For each statement about the article on IGT's 2019 financial results, answer yes or no on whether it agrees with the article, and quote the article's deciding words. (a) IGT's operating income in the fourth quarter of 2019 was higher than in the fourth quarter of 2018. (b) IGT's outlook for 2020 accounts for the potential impact of the COVID-19 outbreak. (c) IGT's full-year adjusted EBITDA for 2019 increased over the previous year.

Text excerpt ->
════════════════

International Game Technology (IGT) has published its financial results for the fourth quarter and full year ended December 31, 2019. Q4 saw consolidated revenue fall 1% to $1.25bn year-on-year, while for the full-year that figure was $4.79bn, also down 1% from 2018.
According to CEO Marco Sala, the numbers are in-line with the firm’s forecasts, having “…achieved the high end of our profit and cash flow expectations for 2019, led by strong results for our North America Gaming and Italy segments”.
He told investors: “In the full year, we grew global gaming product sales by more than 20% thanks to higher unit shipments and the success of our new games. Global lottery same-store revenue also rose. We are closely monitoring the impact of the Coronavirus outbreak. Apart from this, solid operational performance across products and regions should support continued momentum in 2020.”
Looking at the Q4 returns, IGT reported strong growth in global gaming and North America lottery product sales along with a higher sports betting contribution from North America and Italy. Operating income in the quarter was $81m, up from $41m in Q4 2018. Adjusted EBITDA was $436m, up 5% from the prior year period.
Full year trading saw IGT record significant growth in global gaming product sales, sports betting, and Italy commercial services. Global service revenue was, however, impacted by higher gaming machine taxes in Italy, the Illinois lottery contract conclusion, and exceptional North American jackpot activity in the prior year. Operating income was $637m, down 2%, while adjusted EBITDA of $1.71bn fell 1% year-on-year.
2019 was not a good year for IGT’s lottery business which suffered at the hands of lower jackpot activity. Revenue slowed to $279m compared to $309m in the prior-year period, while lottery service revenue fell to $222m from $255m year-on-year. Operating income was lower at $51m compared to $79m in 2018.
“2019 marked an important inflection in cash flows for IGT,” said Timothy Rishton, Interim CFO of IGT. “Having generated $1.1bn in cash from operations, we invested in the business, paid down debt, and returned capital to shareholders. We enter 2020 in strong financial condition.”
Investors were also given a fresh update on the outlook for 2020, with IGT projecting operating income of $740 – $790m; depreciation and amortization of $870 – $880m; and capital expenditures of $400 – $500m. The outlook, it added, does not factor any potential impact arising from the ongoing COVID-19 outbreak.

════════════════

Material provided ->

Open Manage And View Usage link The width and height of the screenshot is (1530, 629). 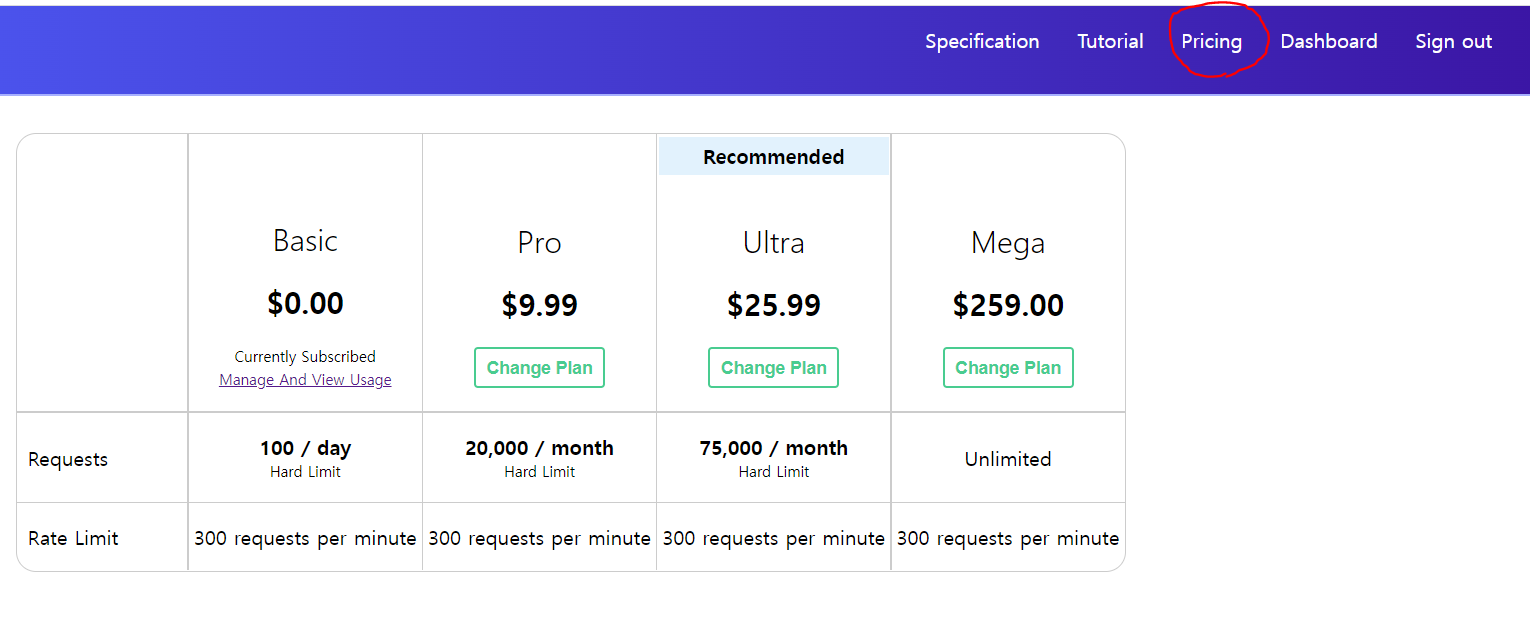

════════════════

Response ->
(a) Yes: "Operating income in the quarter was $81m, up from $41m in Q4 2018."
(b) No: "The outlook, it added, does not factor any potential impact arising from the ongoing COVID-19 outbreak."
(c) No: "adjusted EBITDA of $1.71bn fell 1% year-on-year."